* [Task statement]
Within the listing that follows, reproduce exactly the lines starting at the line with "781x403 pixels." and ending at the line with "Task: Click the 共享 share button", inclusive, and only those. Pictures are dropped.

* [Available records]
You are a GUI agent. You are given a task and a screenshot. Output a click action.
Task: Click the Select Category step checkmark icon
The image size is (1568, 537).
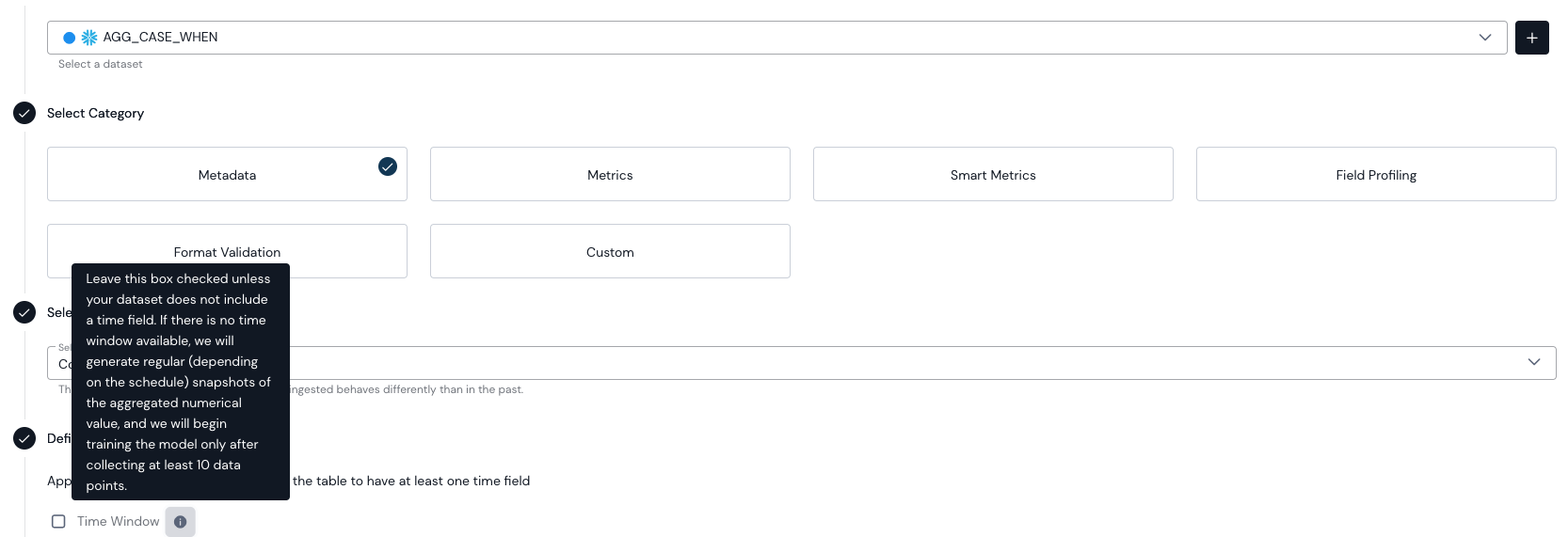24,113
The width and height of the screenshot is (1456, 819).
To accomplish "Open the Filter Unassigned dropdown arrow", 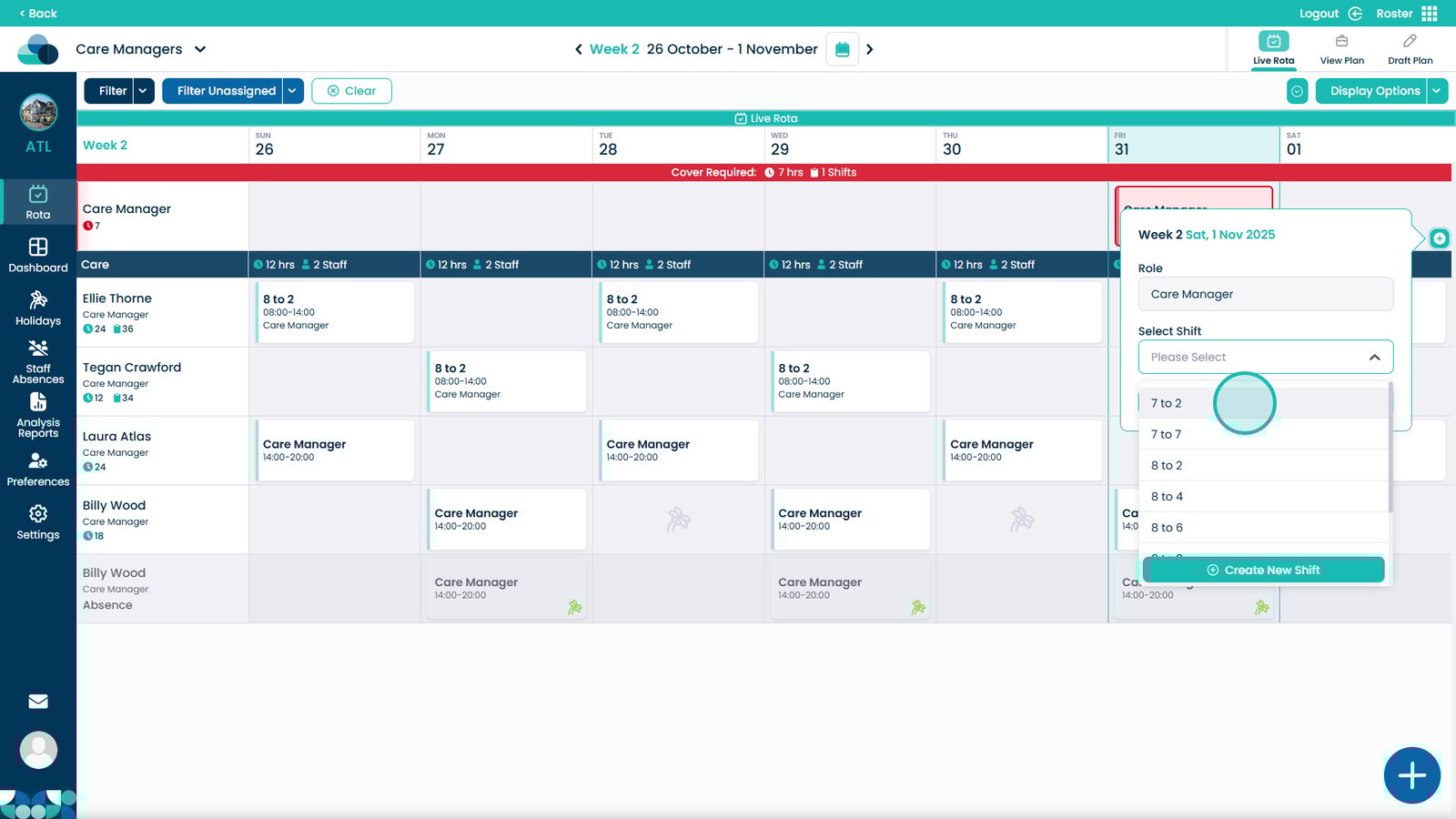I will (x=292, y=91).
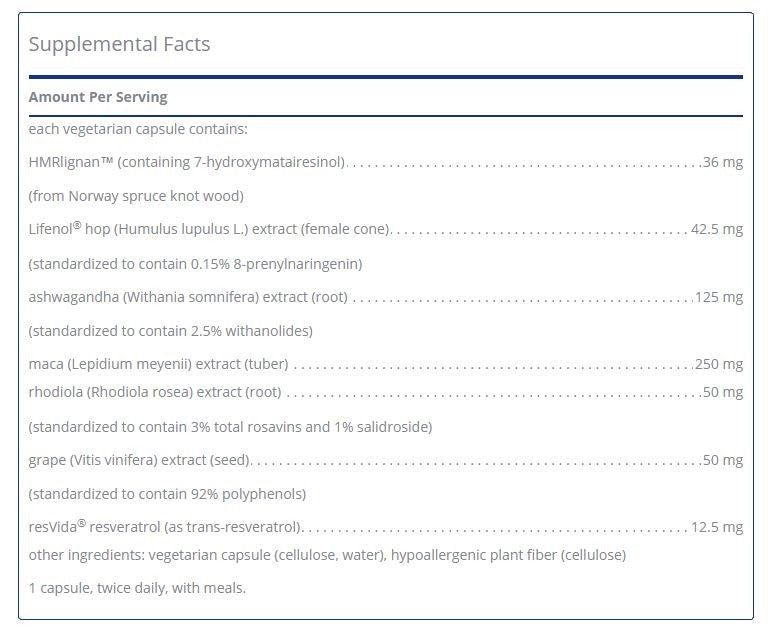The height and width of the screenshot is (637, 768).
Task: Click the rosavins and salidroside note
Action: (230, 427)
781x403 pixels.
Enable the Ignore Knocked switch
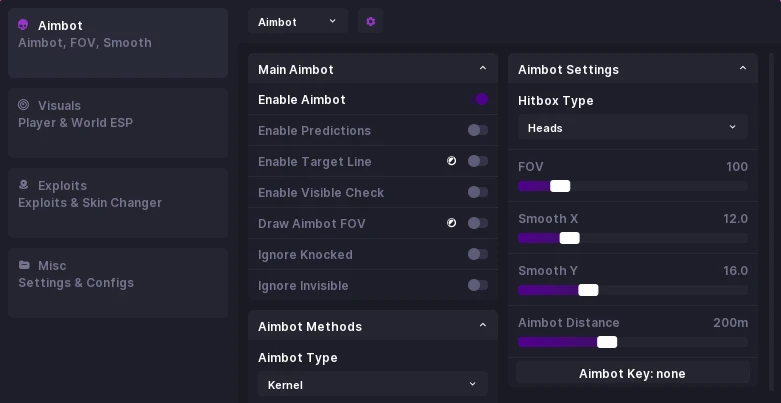click(478, 255)
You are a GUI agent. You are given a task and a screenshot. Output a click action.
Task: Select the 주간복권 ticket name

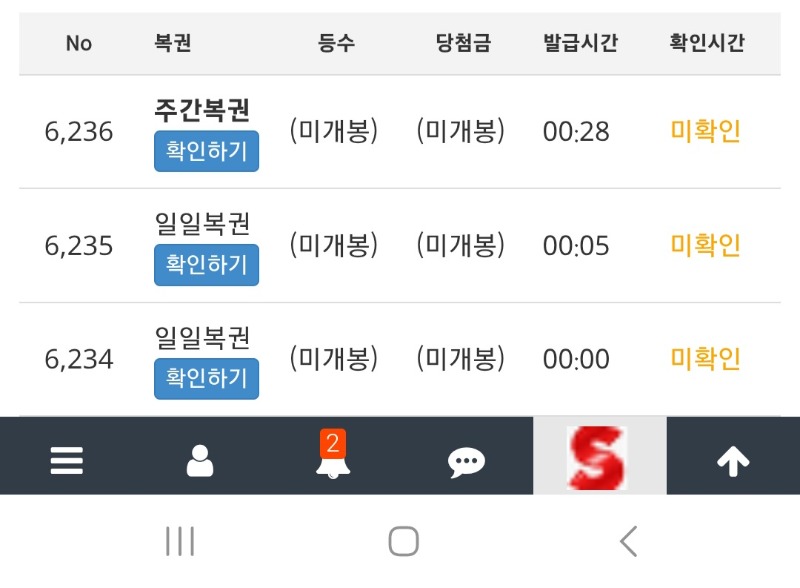tap(202, 110)
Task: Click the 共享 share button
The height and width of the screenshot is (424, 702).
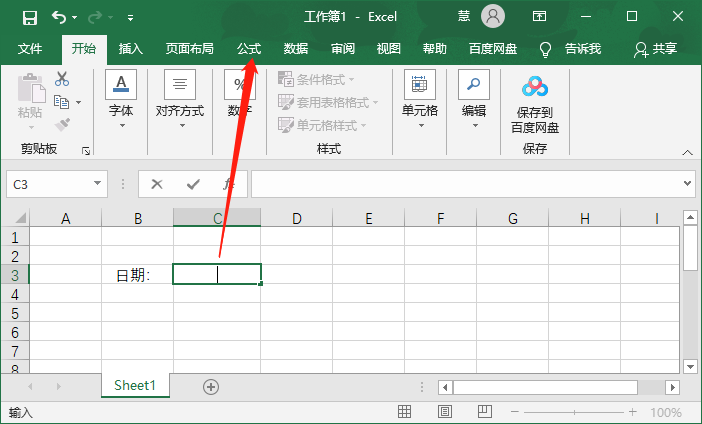Action: (656, 48)
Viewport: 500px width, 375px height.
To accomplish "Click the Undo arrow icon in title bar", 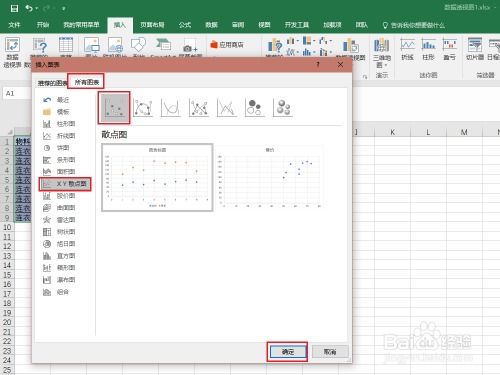I will click(x=29, y=8).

* [Answer space]
781x403 pixels.
Enable the Ignore Knocked switch
click(478, 255)
You are a GUI agent. You are given a task and a screenshot. Output a click action.
Task: Select the 주간복권 ticket name

tap(202, 110)
Task: Click the 共享 share button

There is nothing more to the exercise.